Some lines in the entries contain the word "menu". Copy all of them.

──────── Exercise data ────────

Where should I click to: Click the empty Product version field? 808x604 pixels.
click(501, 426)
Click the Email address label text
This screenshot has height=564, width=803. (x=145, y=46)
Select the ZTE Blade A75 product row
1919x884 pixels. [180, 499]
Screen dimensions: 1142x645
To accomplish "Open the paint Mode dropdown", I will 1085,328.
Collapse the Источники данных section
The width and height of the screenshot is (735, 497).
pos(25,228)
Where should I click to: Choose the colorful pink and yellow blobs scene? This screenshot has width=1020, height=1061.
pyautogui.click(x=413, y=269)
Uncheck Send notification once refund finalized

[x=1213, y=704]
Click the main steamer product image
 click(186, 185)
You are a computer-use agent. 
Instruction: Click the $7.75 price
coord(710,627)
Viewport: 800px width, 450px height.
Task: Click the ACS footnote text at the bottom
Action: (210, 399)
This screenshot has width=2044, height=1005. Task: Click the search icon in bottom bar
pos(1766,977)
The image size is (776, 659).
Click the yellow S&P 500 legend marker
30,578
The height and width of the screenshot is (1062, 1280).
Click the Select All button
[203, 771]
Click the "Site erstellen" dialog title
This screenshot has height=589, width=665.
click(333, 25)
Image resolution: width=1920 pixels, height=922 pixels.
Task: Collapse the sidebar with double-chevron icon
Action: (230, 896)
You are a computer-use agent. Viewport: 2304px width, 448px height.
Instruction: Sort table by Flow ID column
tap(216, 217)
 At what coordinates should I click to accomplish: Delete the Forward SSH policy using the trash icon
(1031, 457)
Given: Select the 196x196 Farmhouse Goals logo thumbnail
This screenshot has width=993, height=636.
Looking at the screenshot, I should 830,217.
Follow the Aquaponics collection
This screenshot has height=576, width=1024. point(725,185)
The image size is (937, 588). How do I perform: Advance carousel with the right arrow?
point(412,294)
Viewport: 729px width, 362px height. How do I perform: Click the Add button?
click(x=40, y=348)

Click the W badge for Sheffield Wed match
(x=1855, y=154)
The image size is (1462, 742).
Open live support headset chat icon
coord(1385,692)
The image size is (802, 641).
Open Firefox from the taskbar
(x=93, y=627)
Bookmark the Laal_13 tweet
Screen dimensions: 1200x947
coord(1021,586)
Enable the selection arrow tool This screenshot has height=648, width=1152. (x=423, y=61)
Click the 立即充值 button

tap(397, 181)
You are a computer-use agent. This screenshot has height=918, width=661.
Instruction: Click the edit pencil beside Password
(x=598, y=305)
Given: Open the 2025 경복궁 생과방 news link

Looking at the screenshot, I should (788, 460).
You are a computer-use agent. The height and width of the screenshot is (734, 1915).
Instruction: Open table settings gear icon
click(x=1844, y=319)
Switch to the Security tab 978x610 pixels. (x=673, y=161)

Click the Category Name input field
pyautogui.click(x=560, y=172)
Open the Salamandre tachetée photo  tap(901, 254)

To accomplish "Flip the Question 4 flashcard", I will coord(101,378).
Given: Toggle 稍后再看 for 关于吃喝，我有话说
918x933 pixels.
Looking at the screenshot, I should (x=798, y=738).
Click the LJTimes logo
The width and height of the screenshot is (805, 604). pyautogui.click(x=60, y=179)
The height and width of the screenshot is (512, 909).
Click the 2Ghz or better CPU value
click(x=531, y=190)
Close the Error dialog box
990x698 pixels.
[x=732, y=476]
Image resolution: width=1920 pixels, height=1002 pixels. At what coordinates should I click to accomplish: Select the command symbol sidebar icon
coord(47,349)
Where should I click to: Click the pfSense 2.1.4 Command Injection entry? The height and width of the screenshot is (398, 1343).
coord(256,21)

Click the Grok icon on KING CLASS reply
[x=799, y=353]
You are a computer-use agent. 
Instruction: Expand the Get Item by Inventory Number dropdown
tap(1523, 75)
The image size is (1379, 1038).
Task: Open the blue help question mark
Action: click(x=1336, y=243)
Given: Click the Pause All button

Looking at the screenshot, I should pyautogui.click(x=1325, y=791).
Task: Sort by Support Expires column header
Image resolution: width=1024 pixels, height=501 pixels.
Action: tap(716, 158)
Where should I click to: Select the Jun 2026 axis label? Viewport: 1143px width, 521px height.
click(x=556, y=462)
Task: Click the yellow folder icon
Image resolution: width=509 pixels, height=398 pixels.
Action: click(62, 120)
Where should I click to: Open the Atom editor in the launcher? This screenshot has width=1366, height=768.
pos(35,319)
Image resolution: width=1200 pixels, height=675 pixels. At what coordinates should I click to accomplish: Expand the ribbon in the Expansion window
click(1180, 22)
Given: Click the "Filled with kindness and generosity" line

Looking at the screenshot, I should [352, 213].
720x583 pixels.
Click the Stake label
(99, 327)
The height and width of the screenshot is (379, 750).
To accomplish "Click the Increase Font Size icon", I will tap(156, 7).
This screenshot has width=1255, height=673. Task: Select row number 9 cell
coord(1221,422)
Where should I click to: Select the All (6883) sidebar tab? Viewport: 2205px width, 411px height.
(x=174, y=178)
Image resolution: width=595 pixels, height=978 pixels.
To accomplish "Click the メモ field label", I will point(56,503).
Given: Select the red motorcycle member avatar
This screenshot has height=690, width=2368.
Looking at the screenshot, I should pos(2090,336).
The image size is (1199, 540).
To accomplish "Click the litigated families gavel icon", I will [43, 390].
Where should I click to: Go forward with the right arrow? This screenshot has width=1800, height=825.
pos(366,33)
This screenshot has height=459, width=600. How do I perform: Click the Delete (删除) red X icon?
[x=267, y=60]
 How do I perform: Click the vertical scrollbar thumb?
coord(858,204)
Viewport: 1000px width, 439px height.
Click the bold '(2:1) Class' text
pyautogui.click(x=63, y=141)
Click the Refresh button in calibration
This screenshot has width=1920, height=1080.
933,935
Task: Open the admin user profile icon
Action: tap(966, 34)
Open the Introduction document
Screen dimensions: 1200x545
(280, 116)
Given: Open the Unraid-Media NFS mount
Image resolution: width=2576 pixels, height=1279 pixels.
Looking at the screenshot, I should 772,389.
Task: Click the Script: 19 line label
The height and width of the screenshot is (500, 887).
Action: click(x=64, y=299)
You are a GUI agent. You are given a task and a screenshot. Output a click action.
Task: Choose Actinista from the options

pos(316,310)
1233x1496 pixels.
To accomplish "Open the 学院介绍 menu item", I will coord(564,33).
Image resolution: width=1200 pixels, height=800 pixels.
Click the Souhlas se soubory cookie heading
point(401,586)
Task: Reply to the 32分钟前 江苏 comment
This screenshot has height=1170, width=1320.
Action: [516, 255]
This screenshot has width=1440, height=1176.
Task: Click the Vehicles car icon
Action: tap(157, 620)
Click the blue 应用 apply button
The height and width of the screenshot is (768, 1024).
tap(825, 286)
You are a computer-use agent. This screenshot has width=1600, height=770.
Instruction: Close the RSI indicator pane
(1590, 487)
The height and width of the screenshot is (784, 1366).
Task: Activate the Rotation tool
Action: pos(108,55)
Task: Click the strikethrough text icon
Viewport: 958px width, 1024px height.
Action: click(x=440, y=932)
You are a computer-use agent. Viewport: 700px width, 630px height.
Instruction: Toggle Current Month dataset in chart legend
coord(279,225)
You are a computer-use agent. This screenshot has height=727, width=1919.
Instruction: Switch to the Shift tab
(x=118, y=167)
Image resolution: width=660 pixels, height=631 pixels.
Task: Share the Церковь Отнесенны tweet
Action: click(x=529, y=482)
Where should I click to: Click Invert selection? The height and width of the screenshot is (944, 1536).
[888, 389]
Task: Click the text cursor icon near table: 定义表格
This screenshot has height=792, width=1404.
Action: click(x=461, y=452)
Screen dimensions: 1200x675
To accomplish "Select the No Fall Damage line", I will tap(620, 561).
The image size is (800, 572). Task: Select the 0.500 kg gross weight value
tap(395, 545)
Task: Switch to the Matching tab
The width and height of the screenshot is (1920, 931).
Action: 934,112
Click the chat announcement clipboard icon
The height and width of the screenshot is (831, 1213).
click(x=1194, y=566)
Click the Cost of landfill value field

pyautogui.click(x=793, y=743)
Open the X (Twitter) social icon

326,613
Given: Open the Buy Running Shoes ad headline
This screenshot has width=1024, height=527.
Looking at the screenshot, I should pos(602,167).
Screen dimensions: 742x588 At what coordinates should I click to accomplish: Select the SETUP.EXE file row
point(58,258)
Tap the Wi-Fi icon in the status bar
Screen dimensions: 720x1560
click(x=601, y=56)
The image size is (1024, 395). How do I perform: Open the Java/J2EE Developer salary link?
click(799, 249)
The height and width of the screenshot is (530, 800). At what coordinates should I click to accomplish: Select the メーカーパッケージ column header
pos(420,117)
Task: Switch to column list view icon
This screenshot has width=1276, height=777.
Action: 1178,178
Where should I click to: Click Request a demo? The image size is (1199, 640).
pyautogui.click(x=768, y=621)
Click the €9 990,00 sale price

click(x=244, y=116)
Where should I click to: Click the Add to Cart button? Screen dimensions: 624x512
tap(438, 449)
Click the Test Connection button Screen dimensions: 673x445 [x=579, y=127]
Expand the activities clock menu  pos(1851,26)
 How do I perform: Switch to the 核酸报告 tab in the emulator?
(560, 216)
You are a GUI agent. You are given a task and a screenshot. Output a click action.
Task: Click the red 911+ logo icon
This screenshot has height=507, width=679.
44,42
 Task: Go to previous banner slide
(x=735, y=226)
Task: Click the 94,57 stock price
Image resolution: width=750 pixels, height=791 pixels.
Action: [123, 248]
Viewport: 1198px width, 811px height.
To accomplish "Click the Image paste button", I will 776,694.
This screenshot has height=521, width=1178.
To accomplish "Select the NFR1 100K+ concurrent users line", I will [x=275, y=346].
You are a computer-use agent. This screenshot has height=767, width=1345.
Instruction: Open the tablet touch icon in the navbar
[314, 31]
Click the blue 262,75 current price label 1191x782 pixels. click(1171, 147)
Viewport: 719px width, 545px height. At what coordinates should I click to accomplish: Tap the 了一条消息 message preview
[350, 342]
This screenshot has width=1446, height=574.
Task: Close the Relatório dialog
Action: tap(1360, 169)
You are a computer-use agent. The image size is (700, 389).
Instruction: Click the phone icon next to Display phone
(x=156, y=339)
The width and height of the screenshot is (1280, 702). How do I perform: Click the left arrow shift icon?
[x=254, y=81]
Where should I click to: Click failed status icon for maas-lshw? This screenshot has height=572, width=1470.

────────

Result of the task:
To accomplish "Open the 学院介绍 menu item", I will coord(564,33).
Expand the activities clock menu  pos(1851,26)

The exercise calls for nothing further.